Antoine Edouard Pratté (1796−1875)

The recently rediscovered swedish harpist and composer Anton Edvard Pratté (1796-1875),

once described by his contemporaries as ”the Harpking of the North”,  wrote over two-hundred pieces and enjoyed an highly-praised career as a harpvirtuoso, both in Scandinavia and Continental Europe, alongside with other illustrious figures such as Elias Parish-Alvars (1808-1849) and Nicholas-Charles Bochsa (17891856). A critic interestingly compared Pratté´s playing with the latter, statuting that Pratté was ”the teacher” and Bochsa ”the student”!

 

 Anton Edvard Pratté was born as Georg Anton Brát in Haida, Bohemia (nowadays part of the Czech Republic), into a large german-speaking family of marionette/puppet masters. The Brát family puppet theater company was widely well-known and extremely popular, and the childhood of Pratté was more or less an endless touring together with his family all over Northern Europe.

Young Pratté was early on noticed by numerous newspapers, as ”playing wonderfully on his David Harp during  the show interludes”.

 

During a tour in Sweden and still a teenager, he decided to run away from a brutal father and a harsh lifestyle, changed his name to Anton Edvard Pratté and embraced an international solistic career, playing mostly his own compositions.

 

 Countless enthusiastisc reviews about Pratté concerts, that always seemed to have attracted a lot of audience, are to be found in swedish as well as international newspapers: ”an authentical and genuine artist, that offers to his audience elegant and precious compositions, in the best style.”(Wiener Allgemeine Musikalische Zeitung, 1847), ”miraculous technique”, ”deep expression”, ”extraordinary verve and virtuosity”, ”delicate and energetic touch, artistic perfection”, ”impresses in an undescribable way”, ”a true master, that reaches the point where any kind of difficulties between the musician and the instrument ends” (various swedish newspapers).

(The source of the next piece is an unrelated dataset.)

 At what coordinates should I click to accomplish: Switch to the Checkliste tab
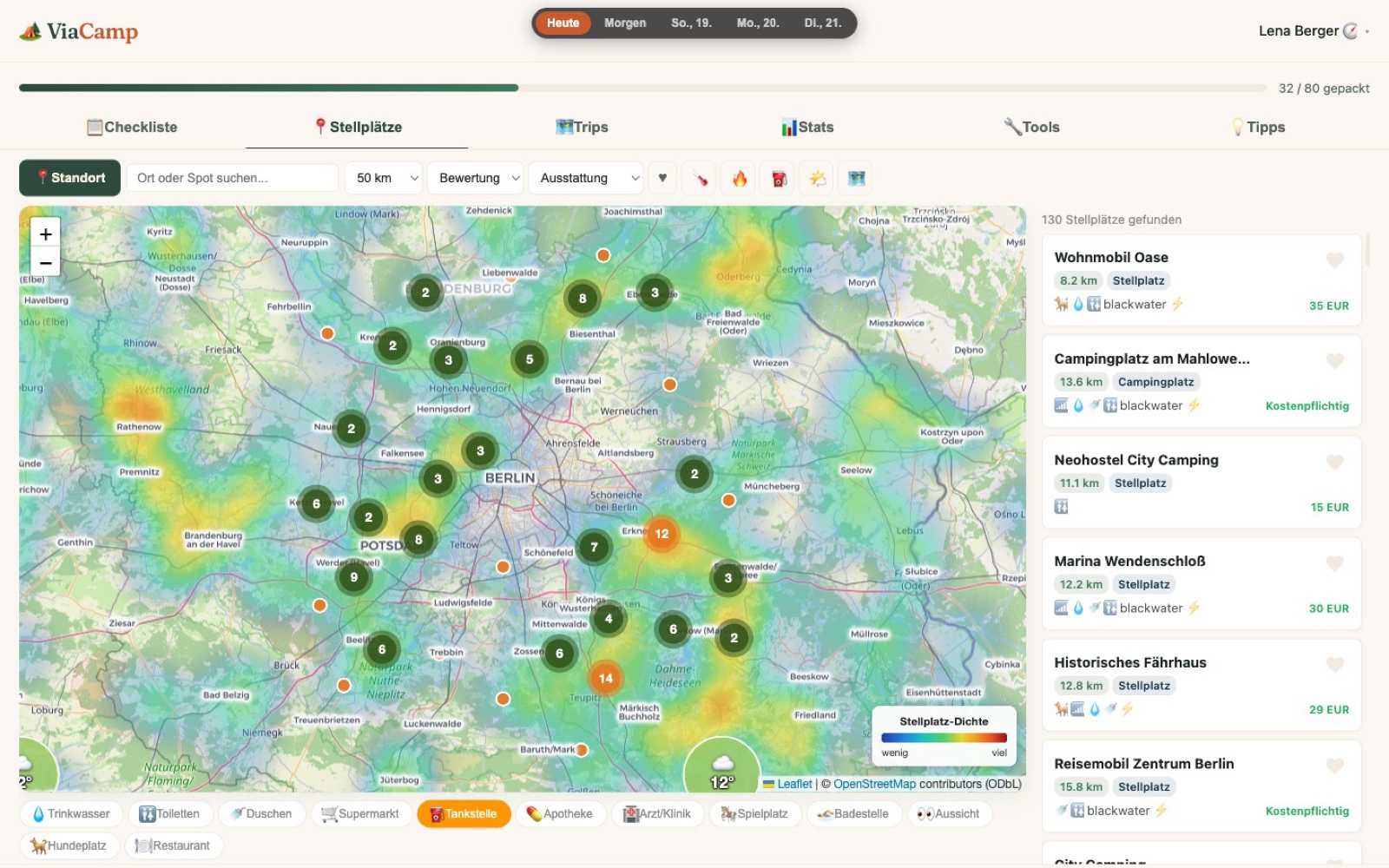132,127
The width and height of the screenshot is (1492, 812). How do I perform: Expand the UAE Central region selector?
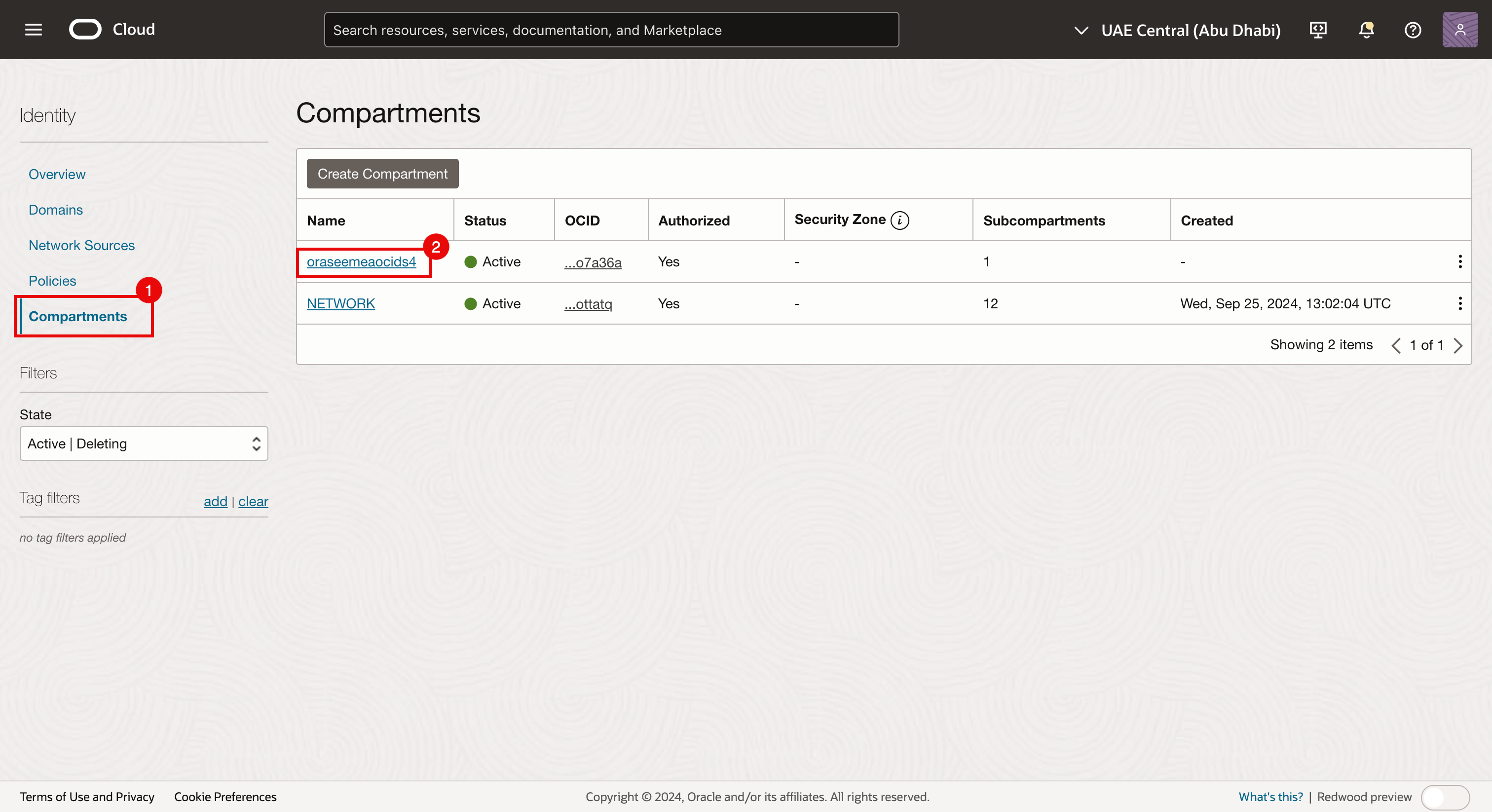point(1177,30)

  From all this information we can see that he was a virtuoso of high calibre, however there is still a mystery to unfold about with whom and where he learned to play the harp and compose.

Pratté claimed to have received from the Russian Tsar himself the Erard harp that he was carrying around all over Europe on an espacially-made carriage. 

 

 Amazingly enough, despite the tremoundous success he had in most of the european music capitals and the multiple offers for permanent positions in major orchestras including the Swedish Royal Opera, Pratté chose instead to live most of his adult-life in the quiet region of Eastern Sweden, travelling between different aristocratic estates where he could stay in exchange of music teaching. He also was very active in the region as a conductor, beeing for example the chief-conductor of the ancestor of my very orchestra, the Norrköping Symphony Orchestra!

In addition to his music mastery, Pratté was also a talented painter and poet.

Despite dramatical sight-loss and various other health issues, he seemed to have performed concerts on a very high level until the end of his life, that occured on his eigthtieth year, in 1875.

 

 The composing style of Pratté is a cross-over between classical elements that remind of Mozart, Haydn, Hummel or Boieldieu and romantism, including influences by Beethoven, Weber and the italian Bel Canto. He is unanimously praised as a composer by the critics for ”his savoir-faire , his sense for instrumentation, full and harmonic, as well as his sense for form”.

He wrote concertos, chamber music works with or without harp, overtures, symphonies, grand oratorios, hunters song, official pieces for the Swedish Royal Court and his compositions are also

including numerous virtuosic works for solo-harp, often Fantasies based on Opera themes or folk melodies coming from the european regions and countries where he was performing.

  

As Pratté was the one playing his compositions, he sadly did not seem to have been willing to publish his works during his lifetime. That is why we have been to this day able to uncover only a small part of his scores, after we first heard totally by coincidence his name for the first time a couple of years ago,  but our research work is still fully ongoing, as well as being in the process of publishing and recording his wonderful music.